Problem statement: The records below need to come back exactly as they are, pictures omitted.

[Stored data entries]

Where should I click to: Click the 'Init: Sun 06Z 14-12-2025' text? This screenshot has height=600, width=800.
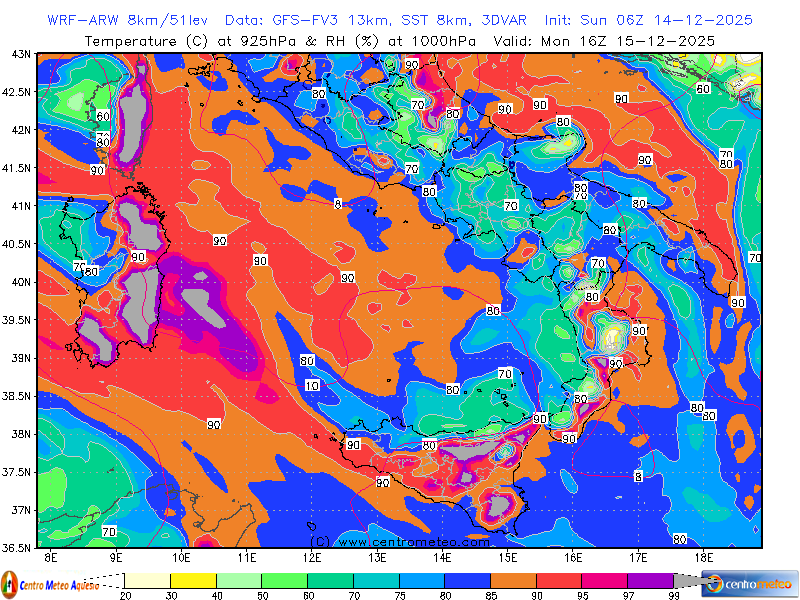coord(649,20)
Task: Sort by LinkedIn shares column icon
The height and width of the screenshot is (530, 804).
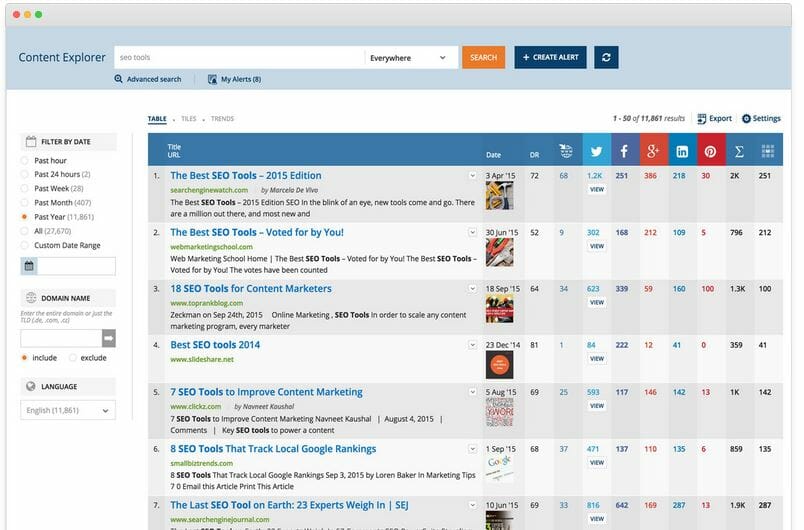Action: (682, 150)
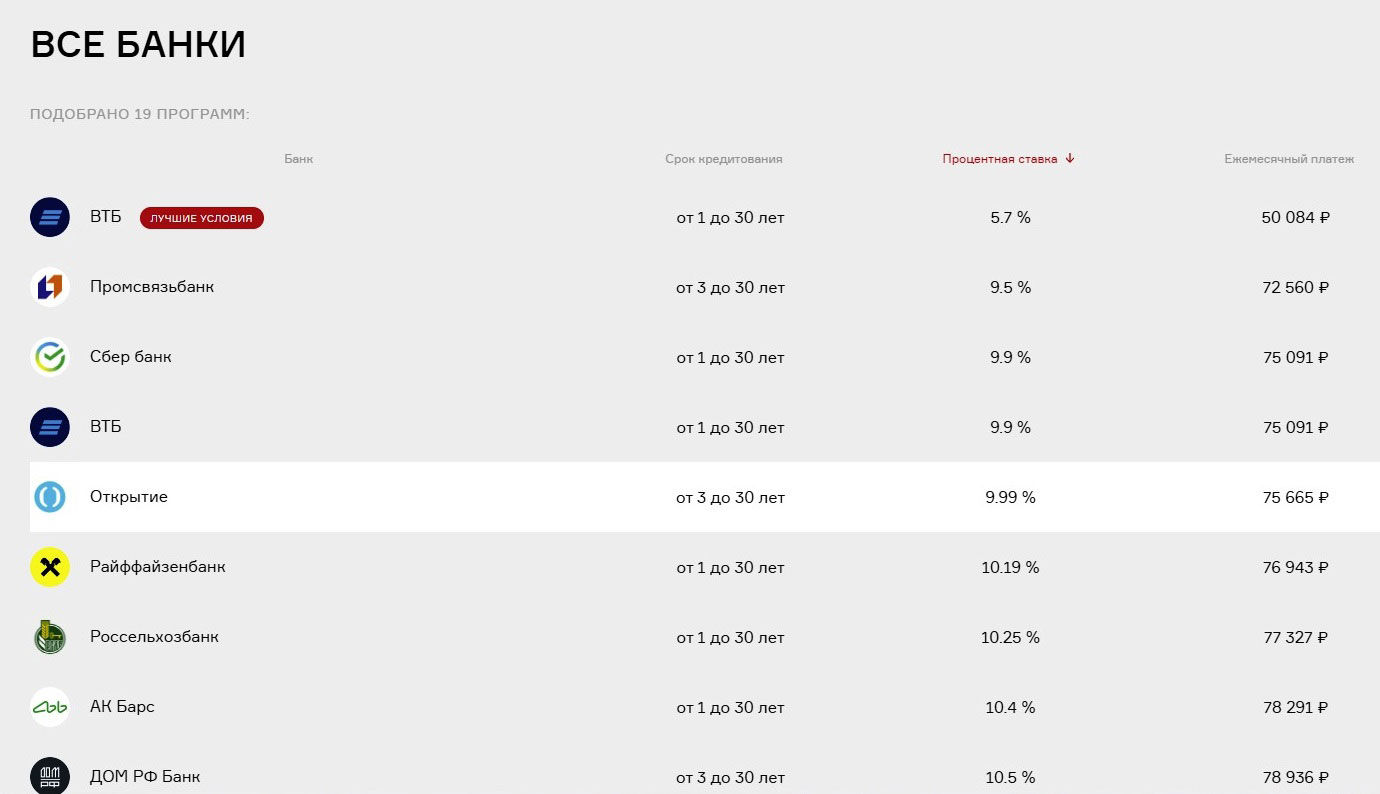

Solution to this task:
Where should I click to: Click the 'Init: Sun 06Z 14-12-2025' text? This screenshot has height=600, width=800.
coord(649,20)
Task: Sort by LinkedIn shares column icon
The height and width of the screenshot is (530, 804).
Action: (682, 150)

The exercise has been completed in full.